▶ Written request
Find each line in the rows below that contains the string "pixels", matching case exactly, and copy those lines.

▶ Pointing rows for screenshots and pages
◇ ◇ ◇ ◇ ◇

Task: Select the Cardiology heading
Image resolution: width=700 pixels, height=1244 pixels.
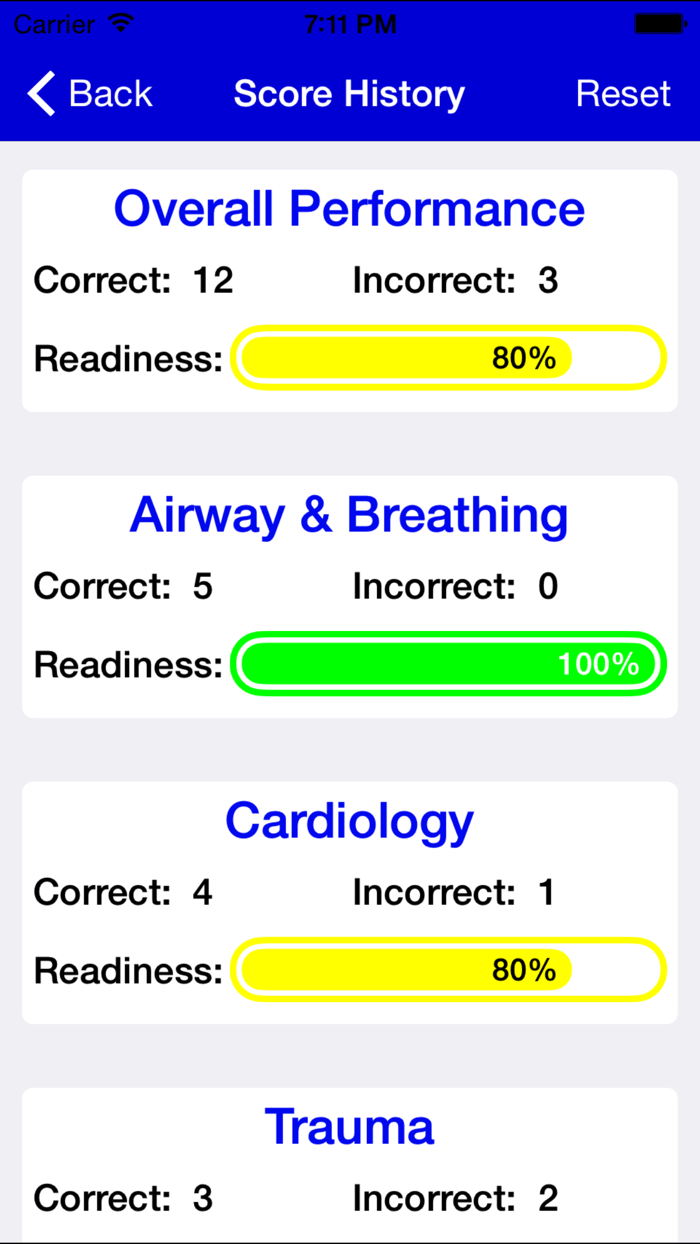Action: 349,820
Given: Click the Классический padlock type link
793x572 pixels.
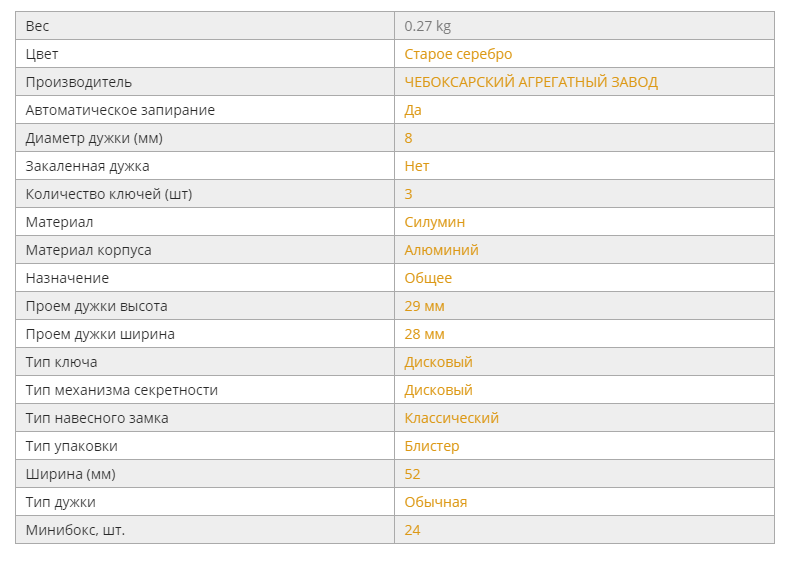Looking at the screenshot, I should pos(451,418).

◇ ◇ ◇ ◇ ◇

▶ Final result
Image resolution: width=700 pixels, height=1244 pixels.
793x572 pixels.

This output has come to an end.